■ RECORDS TO PROCESS:

··········

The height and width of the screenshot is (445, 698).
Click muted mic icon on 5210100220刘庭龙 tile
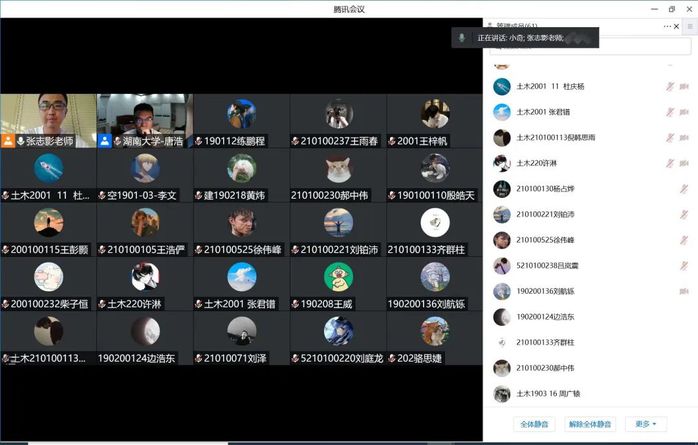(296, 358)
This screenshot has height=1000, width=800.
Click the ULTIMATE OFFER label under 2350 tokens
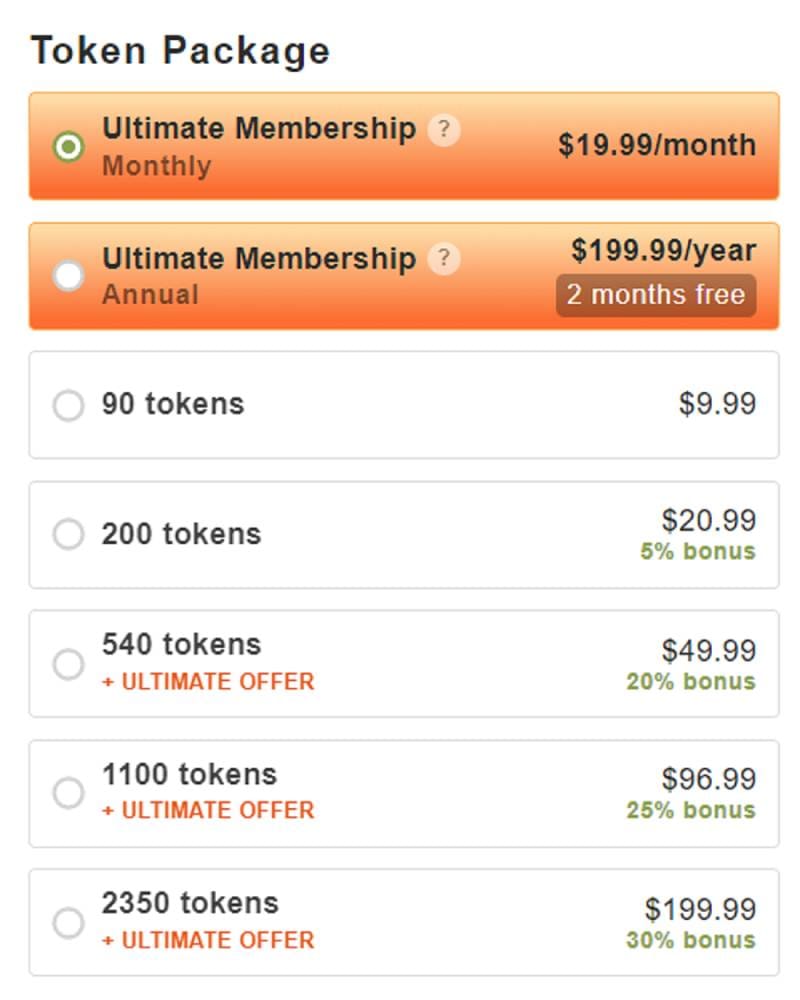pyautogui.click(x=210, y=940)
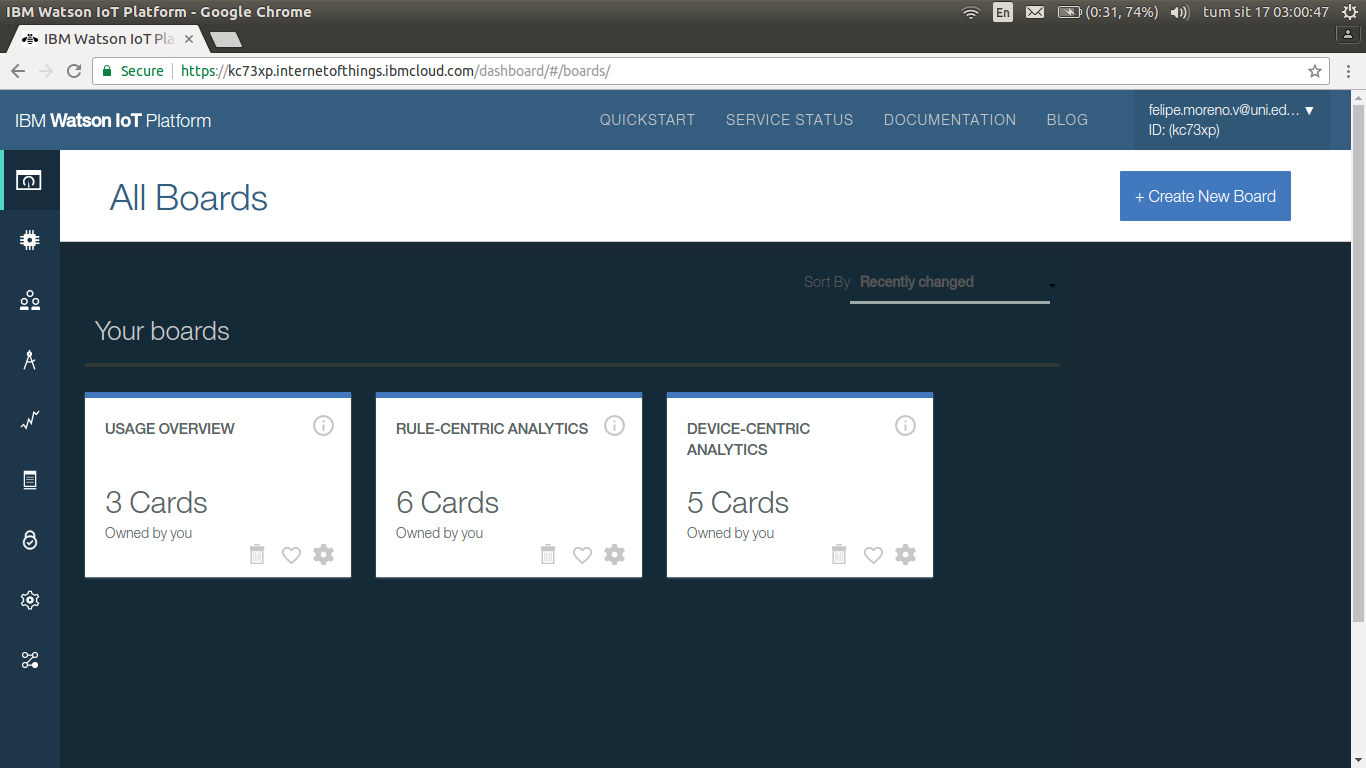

··········

■ EXERCISE DIRECTIONS: Leaving the pictures out, set down exactly the lines from the one with "This screenshot has height=1000, width=800." through the end of the records.

■ SOLUTION TO THIS PROBLEM:
This screenshot has height=1000, width=800.
Click the ULTIMATE OFFER label under 2350 tokens
pyautogui.click(x=210, y=940)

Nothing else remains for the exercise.